Collected data entries:
|---|

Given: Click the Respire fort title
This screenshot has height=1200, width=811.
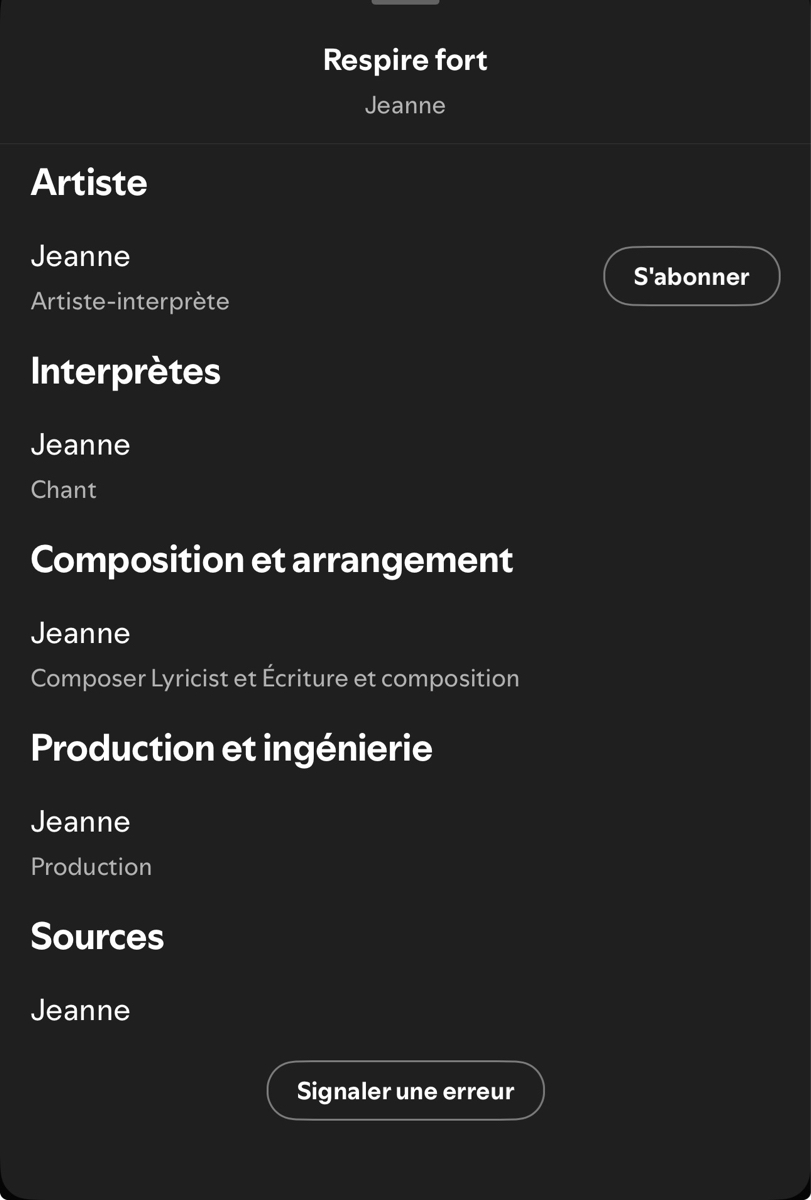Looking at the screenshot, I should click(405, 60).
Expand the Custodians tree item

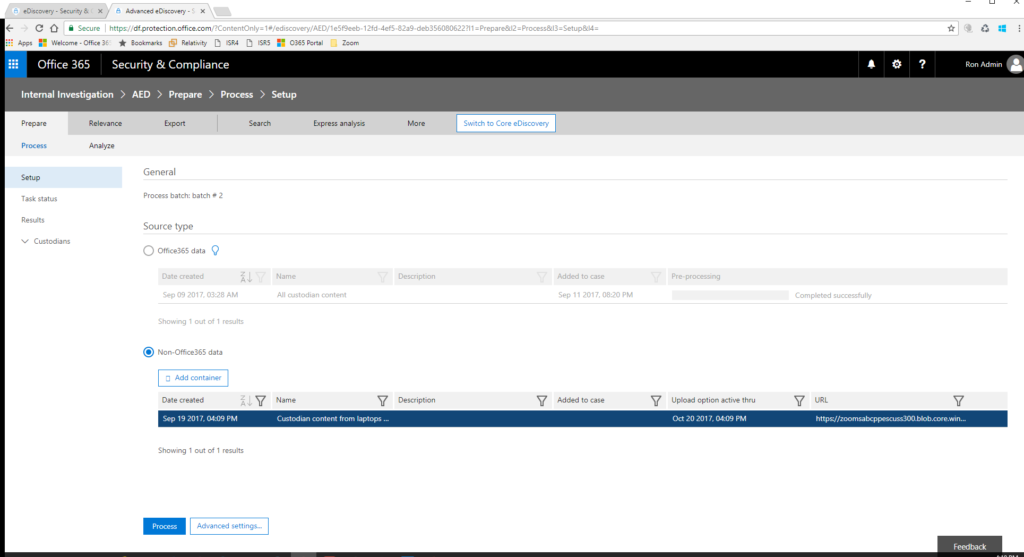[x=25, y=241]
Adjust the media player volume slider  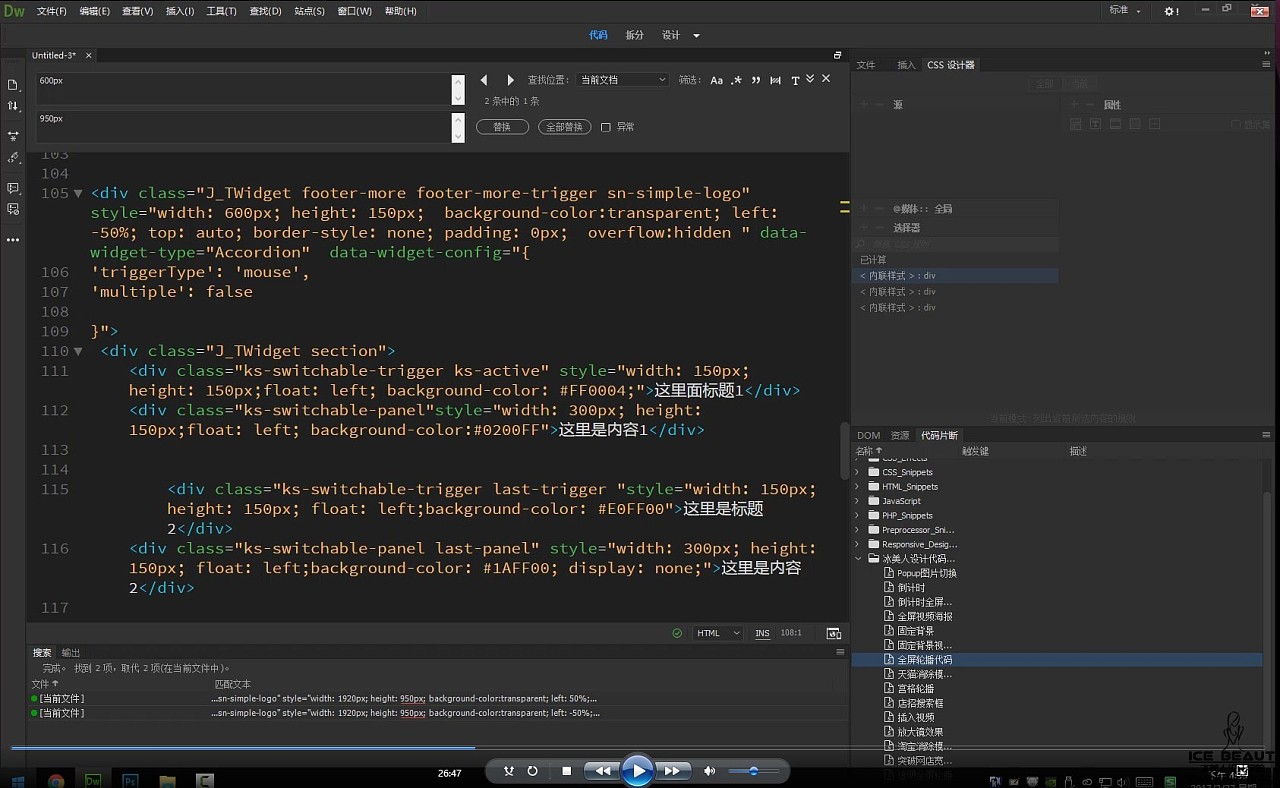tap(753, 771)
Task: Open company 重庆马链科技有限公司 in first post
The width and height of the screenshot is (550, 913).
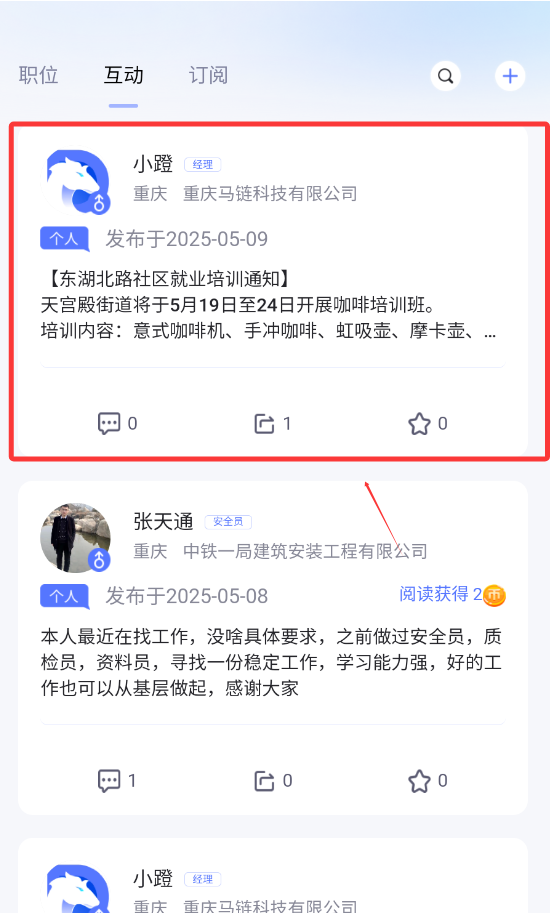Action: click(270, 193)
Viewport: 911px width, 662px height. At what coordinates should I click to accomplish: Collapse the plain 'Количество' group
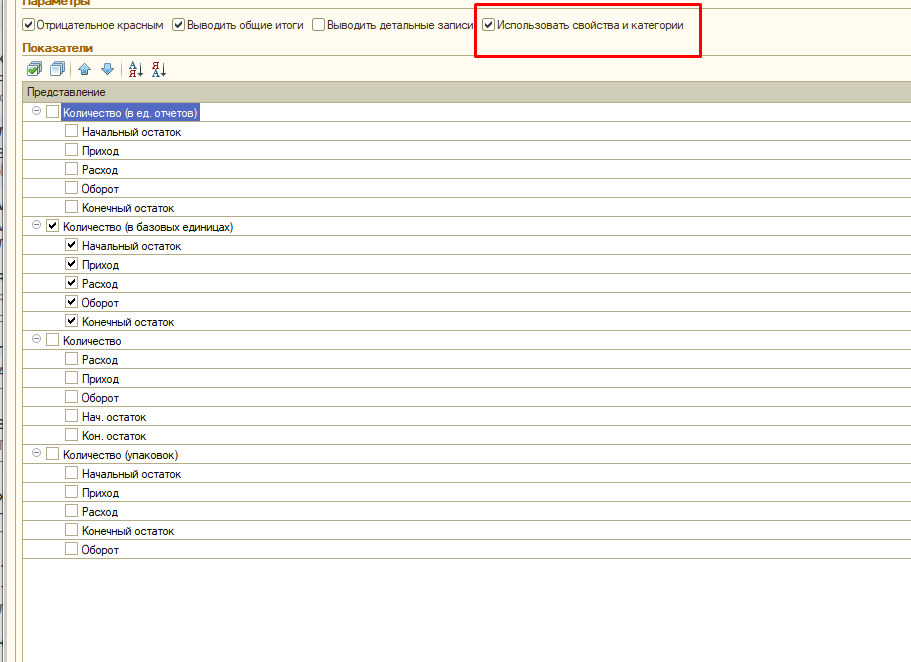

|---|

• _Problem details_: Lines from the one holding "Task: Open company 重庆马链科技有限公司 in first post" to the end of the data, both ends included, are to be given again exactly; no pictures belong in the copy.

• _Result of this task_:
Task: Open company 重庆马链科技有限公司 in first post
The width and height of the screenshot is (550, 913).
Action: click(270, 193)
Viewport: 911px width, 662px height. At what coordinates should I click to accomplish: Collapse the plain 'Количество' group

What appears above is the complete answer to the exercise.